Zack: Well, we both consider ourselves storytellers first and foremost. The medium isn’t important; the story being told is. And when we came up with Colin, we realized that it was a story that could live best in the novel format, and we were eager to stretch those new creative muscles in writing it.
Ashley: “Colin Fischer” started life as an idea for a television show. It didn’t go anywhere, but the character and his story stayed with us. It spoke to us a on a very deep level, and we kept talking about finding a way back to him. We’ve always thought of ourselves as character writers. We certainly do big, loud, exciting things in a lot of our work, but we believe the most effective moments we’ve written have been about the people in those stories. “Colin” is very different for us, but not so much as you’d think.
What are some of your favorite books?
Zack: I’m a huge fan of nonfiction, in particular books on history and science. For fun, I mainly like reading science fiction and detective novels both old (Raymond Chandler and Dashiell Hammett) and new (Robert Crais, Michael Connelly, Don Winslow, and others.) One of the things that really got me into science fiction as a kid, actually, was the comic strip adaptation of John Christopher’s Tripods trilogy that ran in the back of Boys’ Life! (The entire first book of the Tripods trilogy, The White Mountains, originally appeared in issues May 1981 through July 1982. To access our archives and read the cool story, click here.)
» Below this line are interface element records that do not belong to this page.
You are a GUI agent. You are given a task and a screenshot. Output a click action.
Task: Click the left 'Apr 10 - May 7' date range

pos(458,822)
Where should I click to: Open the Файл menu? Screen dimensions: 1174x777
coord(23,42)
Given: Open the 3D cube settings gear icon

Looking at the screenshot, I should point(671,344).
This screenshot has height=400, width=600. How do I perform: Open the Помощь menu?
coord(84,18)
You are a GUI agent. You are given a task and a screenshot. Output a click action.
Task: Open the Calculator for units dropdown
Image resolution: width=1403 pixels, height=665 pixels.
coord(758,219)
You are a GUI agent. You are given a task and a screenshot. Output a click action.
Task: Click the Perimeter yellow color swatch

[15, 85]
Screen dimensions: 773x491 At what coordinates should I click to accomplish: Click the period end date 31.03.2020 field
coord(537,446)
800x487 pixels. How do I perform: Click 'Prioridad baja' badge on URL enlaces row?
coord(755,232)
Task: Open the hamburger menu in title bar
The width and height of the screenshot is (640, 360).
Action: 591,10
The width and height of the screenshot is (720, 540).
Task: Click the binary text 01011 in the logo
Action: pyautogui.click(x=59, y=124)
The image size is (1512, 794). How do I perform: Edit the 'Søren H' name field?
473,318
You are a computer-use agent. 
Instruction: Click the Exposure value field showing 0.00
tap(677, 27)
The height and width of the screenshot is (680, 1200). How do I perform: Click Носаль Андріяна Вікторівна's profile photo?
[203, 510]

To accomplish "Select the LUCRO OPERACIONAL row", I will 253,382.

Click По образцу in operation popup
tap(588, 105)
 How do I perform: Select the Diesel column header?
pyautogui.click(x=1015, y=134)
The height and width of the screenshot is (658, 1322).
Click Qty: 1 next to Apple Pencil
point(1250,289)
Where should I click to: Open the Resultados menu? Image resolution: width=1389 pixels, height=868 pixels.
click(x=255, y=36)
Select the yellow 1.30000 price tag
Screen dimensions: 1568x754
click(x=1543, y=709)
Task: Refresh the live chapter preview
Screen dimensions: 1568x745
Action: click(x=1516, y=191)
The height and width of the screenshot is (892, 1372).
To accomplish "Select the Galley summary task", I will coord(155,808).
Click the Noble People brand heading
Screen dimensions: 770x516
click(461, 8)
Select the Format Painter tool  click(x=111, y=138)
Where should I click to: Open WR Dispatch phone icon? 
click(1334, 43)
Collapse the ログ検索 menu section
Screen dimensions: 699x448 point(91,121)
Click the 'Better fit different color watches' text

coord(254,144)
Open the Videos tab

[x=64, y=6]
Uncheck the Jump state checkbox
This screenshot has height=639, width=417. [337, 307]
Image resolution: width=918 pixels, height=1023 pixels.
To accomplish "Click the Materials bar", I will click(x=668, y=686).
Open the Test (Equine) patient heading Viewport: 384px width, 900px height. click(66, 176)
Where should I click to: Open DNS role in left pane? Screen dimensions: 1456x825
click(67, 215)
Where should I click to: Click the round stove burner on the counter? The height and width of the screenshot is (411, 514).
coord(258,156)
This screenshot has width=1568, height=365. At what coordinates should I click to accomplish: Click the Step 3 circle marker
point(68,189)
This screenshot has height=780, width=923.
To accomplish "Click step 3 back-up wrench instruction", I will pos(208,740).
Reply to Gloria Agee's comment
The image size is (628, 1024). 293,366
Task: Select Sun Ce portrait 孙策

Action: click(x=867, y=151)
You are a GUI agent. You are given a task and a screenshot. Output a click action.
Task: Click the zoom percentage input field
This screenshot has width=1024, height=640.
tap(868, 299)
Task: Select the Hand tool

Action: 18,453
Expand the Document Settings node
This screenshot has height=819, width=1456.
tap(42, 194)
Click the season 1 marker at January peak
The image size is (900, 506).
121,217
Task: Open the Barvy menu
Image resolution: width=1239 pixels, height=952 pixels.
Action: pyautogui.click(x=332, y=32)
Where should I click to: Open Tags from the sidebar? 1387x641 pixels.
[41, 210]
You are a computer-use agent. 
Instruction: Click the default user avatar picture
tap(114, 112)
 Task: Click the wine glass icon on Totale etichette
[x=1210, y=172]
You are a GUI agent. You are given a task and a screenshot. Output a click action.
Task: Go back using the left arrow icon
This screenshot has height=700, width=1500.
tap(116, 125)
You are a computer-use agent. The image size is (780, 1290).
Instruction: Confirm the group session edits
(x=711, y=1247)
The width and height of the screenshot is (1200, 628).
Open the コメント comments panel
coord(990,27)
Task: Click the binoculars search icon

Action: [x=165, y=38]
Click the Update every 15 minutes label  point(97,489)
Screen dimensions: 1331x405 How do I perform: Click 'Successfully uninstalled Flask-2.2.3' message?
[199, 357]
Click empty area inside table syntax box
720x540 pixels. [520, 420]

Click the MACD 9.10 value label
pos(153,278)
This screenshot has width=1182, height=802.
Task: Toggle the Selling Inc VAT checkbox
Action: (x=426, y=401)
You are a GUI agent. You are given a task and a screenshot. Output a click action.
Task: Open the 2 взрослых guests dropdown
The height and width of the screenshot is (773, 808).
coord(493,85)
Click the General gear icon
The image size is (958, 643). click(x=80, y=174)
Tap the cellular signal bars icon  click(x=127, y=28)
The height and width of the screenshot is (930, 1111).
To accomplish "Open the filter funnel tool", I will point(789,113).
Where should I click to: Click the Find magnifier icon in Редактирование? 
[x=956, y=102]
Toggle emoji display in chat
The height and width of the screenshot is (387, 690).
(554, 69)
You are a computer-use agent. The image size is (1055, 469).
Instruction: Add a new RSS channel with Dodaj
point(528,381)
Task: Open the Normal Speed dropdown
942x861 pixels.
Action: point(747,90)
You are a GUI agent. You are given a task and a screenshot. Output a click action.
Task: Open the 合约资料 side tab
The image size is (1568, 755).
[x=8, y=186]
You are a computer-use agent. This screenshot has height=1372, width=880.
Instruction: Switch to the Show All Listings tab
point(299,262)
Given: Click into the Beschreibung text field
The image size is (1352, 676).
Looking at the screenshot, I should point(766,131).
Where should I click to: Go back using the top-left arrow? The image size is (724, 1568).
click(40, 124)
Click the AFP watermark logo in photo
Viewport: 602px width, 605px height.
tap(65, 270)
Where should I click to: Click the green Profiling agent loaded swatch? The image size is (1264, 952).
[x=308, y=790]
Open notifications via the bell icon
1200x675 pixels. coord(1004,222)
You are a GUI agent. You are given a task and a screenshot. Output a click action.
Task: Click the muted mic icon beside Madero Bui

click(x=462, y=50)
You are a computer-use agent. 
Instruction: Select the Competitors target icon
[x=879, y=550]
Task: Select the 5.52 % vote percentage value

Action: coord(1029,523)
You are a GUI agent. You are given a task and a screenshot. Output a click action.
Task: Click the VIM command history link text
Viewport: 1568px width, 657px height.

Ashley: As a boy, I loved “Where The Red Fern Grows”, “A Bridge to Terabithia” and “Watership Down.” All of those books were about very similar things: family, the power of love, the power of belief, and the discovery of a new world. They’re stories about outsiders who find their own place through connection with others. I also can’t get around the fact that these books are very much about death, and dealing with loss. They taught me to be more human. I love Heinlein and Tolkien. Orson Scott Card’s “Ender’s Game” is a personal favorite.
As movie buffs, are there any upcoming films that you guys can recommend to our readers?
Zack: As a ginormous fan of J.R.R. Tolkien, I’m really excited about the movie adaptation of The Hobbit. I’m also looking forward to the next Star Trek film, and also just saw a really fun movie called Chasing Mavericks (out in November) that’s sort of about big wave surfing but really about a teenager without a father who finds an unlikely mentor.
Ashley: I have high hopes for “The Hobbit” and I can’t wait for the next “Star Trek” movie.
What’s next for you two?
Zack: We’re currently working on the scripts for several movies, including a new version of Robert Heinlein’s classic science fiction novel ‘Starship Troopers.’ We’re also hard at work on the sequel to Colin Fischer, which desperately needs a cool title.
Finally, with such an extensive superhero writing past, who are your favorite superheroes?
Zack: It sounds so boring, but I love me some Batman and Superman. In terms of lesser-known heroes, I’m a big fan of the Doom Patrol, Dr. Strange, and some of the more magic-wielding characters of the DC and Marvel universes.
Ashley: Writing “Thor” was a dream come true because he was always one of my very, very favorites. I know that character backwards and forwards – I have a complete collection of Walt Simonson’s run on that book. It made a huge impression on me as a kid. I love the X-Men as well, but Thor was the man. Or the god. Or the incredibly powerful guy from another dimension. I also could be one of the biggest Batman fans in the world. My collection of Batman comics – and by that I mean every book related to Batman and the “Batman family” – is complete going back to roughly 1986. Thousands of comics, all bagged and boarded. For the record, I loved the Tim Burton films and I love the Christopher Nolan movies even more. “The Dark Knight” isn’t just the great achievement in superhero films, it’s one of the great achievements in film… period.